● WHAT YOU ARE ASKED TO DO:
Take the entries below and print, exactly, the stretch from the line containing "Given: Expand the tab search dropdown arrow" through the line containing "Select the Hand", both included.

Stored data:
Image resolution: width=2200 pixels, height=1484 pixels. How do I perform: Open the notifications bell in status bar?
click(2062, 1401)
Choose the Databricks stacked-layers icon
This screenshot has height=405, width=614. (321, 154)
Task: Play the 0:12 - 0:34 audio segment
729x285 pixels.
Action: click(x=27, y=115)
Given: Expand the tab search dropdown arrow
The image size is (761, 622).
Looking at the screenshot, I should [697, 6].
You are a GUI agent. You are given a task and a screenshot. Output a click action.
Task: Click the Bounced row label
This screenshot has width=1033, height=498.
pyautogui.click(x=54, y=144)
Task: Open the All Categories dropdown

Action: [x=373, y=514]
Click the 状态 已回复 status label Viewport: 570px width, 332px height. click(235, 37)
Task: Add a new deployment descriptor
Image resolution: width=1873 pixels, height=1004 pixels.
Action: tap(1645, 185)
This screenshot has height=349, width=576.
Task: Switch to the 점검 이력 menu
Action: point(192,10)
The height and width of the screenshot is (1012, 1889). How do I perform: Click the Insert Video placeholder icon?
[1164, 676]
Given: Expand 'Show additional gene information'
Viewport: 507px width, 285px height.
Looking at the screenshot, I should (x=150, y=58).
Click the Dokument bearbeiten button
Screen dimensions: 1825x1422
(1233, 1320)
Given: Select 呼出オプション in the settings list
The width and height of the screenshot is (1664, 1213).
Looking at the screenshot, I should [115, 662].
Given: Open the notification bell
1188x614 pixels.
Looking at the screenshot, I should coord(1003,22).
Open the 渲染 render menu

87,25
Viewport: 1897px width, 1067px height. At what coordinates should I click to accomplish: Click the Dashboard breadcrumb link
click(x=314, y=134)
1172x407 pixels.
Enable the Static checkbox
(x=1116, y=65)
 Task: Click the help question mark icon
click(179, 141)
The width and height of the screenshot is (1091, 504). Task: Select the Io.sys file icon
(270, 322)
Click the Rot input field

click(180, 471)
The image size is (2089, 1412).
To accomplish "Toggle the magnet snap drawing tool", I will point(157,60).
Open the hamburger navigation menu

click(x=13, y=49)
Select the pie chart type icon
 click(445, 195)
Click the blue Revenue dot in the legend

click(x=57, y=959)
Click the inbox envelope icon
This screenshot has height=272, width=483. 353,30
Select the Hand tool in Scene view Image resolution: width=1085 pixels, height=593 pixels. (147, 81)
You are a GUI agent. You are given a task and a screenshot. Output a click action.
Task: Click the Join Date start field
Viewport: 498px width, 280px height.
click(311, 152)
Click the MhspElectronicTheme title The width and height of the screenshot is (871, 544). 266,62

● FINISHED TASK:
Given: Expand the tab search dropdown arrow
The image size is (761, 622).
Looking at the screenshot, I should [697, 6].
You are a GUI agent. You are given a task and a screenshot. Output a click action.
Task: Click the Bounced row label
This screenshot has width=1033, height=498.
pyautogui.click(x=54, y=144)
Task: Open the All Categories dropdown

Action: [x=373, y=514]
Click the 状态 已回复 status label Viewport: 570px width, 332px height. click(235, 37)
Task: Add a new deployment descriptor
Image resolution: width=1873 pixels, height=1004 pixels.
Action: tap(1645, 185)
This screenshot has height=349, width=576.
Task: Switch to the 점검 이력 menu
Action: point(192,10)
The height and width of the screenshot is (1012, 1889). How do I perform: Click the Insert Video placeholder icon?
[1164, 676]
Given: Expand 'Show additional gene information'
Viewport: 507px width, 285px height.
Looking at the screenshot, I should (x=150, y=58).
Click the Dokument bearbeiten button
Screen dimensions: 1825x1422
(1233, 1320)
Given: Select 呼出オプション in the settings list
The width and height of the screenshot is (1664, 1213).
Looking at the screenshot, I should [115, 662].
Given: Open the notification bell
1188x614 pixels.
Looking at the screenshot, I should coord(1003,22).
Open the 渲染 render menu

87,25
Viewport: 1897px width, 1067px height. At what coordinates should I click to accomplish: Click the Dashboard breadcrumb link
click(x=314, y=134)
1172x407 pixels.
Enable the Static checkbox
(x=1116, y=65)
 Task: Click the help question mark icon
click(179, 141)
The width and height of the screenshot is (1091, 504). Task: Select the Io.sys file icon
(270, 322)
Click the Rot input field

click(180, 471)
The image size is (2089, 1412).
To accomplish "Toggle the magnet snap drawing tool", I will point(157,60).
Open the hamburger navigation menu

click(x=13, y=49)
Select the pie chart type icon
 click(445, 195)
Click the blue Revenue dot in the legend

click(x=57, y=959)
Click the inbox envelope icon
This screenshot has height=272, width=483. 353,30
Select the Hand tool in Scene view Image resolution: width=1085 pixels, height=593 pixels. (147, 81)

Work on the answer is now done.